I cannot say, because the budget in the range of $3,000 per month for a minimum six month commitment (four months if you prepay) went too far out of my comfort zone. The rep said if certain criteria are met (and you can confirm the details before signing on), GrowthGenius will guarantee at least 10 actionable references per month, but it can take a couple of months for things to get into gear and for the results to be valuable.
Notably, while GrowthGenius is a Canadian business, it doesn’t provide its services to Canadians because of the country’s stringent anti-spam legislation. (While it is unlikely anyone will be fined or charged, just sending a single commercial email without either clearly documented express or implied consent, outside of some narrow categories and exemptions, is illegal.)? And since the objective is to attract clients, the word “commercial” clearly applies to the relevant mailings.
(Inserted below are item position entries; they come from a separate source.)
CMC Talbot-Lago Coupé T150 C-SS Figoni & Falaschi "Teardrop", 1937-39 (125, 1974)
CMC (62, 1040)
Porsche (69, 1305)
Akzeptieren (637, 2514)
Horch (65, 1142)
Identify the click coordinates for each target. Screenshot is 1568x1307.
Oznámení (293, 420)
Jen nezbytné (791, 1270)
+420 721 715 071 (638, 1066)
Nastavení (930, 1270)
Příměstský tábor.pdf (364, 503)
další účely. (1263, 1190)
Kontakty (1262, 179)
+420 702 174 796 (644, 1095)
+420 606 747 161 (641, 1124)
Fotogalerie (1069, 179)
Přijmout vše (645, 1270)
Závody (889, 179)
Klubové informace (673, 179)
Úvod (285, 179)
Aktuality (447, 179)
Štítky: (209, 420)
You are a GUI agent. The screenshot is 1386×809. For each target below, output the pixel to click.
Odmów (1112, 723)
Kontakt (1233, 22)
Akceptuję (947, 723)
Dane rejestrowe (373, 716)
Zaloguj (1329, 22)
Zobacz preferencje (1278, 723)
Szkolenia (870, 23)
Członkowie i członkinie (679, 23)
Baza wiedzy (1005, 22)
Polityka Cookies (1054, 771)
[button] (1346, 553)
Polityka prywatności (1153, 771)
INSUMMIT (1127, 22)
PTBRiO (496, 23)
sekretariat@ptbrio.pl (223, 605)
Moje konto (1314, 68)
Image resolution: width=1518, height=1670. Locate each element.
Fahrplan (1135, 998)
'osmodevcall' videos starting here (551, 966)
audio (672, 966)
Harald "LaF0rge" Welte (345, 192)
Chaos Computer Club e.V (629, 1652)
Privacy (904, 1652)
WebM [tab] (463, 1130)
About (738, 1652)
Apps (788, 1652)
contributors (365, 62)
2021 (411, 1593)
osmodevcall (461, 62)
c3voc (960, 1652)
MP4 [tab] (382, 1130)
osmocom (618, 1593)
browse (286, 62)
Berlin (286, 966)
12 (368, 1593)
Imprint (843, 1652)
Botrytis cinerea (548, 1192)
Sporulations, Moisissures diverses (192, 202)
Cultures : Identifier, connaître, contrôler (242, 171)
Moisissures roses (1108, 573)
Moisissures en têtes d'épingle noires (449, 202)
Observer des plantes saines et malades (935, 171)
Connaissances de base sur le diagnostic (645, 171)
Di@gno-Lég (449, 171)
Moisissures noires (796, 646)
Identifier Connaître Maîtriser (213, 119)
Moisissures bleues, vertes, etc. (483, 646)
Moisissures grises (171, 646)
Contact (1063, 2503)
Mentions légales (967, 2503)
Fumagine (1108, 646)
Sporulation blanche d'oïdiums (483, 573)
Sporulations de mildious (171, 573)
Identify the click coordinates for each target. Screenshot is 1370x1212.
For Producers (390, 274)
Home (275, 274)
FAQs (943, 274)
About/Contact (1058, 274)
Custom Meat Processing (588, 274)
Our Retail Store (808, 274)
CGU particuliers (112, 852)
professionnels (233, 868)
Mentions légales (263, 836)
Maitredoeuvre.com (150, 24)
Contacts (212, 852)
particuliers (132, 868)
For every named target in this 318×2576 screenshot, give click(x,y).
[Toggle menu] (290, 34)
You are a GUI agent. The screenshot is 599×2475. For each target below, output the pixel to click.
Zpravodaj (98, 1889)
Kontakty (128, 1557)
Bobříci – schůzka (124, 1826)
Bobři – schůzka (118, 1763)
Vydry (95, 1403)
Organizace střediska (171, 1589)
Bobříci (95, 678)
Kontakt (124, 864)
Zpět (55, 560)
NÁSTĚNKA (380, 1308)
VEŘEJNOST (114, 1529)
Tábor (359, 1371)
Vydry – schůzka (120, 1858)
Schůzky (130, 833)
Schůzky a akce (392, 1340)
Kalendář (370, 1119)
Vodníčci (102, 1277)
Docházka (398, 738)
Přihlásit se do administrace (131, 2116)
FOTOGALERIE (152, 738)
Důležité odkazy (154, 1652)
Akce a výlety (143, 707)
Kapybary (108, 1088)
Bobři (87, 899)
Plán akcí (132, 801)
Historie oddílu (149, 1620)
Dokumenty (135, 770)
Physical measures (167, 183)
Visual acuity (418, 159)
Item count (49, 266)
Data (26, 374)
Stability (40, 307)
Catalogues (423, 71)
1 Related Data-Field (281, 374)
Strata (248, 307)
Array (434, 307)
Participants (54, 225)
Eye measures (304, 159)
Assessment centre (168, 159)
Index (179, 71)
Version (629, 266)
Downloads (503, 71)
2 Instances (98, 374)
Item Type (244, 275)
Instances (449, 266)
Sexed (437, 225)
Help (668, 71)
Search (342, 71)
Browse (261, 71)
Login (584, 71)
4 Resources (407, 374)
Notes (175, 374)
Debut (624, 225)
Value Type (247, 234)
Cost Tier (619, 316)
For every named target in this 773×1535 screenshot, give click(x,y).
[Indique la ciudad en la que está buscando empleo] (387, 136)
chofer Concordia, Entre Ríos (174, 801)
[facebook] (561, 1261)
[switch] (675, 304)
The US-only limitation isn’t a problem for me since our business has significant operations south of the border.
In theory, at least 10 warmed, qualified leads should more than cover GrowthGenius’ cost if your fees or project values are high enough — and that wouldn’t be a problem for the AEC community. And, despite the painful requirement to sign up for a six-month stint, that sort of commitment makes good sense for any serious marketing or business development initiatives. We need to put some skin in the game, and allow the leads enough time to develop and convert, before we either give up or confirm the idea is a winner.
Of course, because the service is new, you probably won’t have direct comparisons and reference points; and in any case, it is unlikely you could learn much from how a remotely related AEC organization fares. So, in deciding whether or not to use this service, I think the decision will come down to your budget, risk profile, and how much you need new business leads.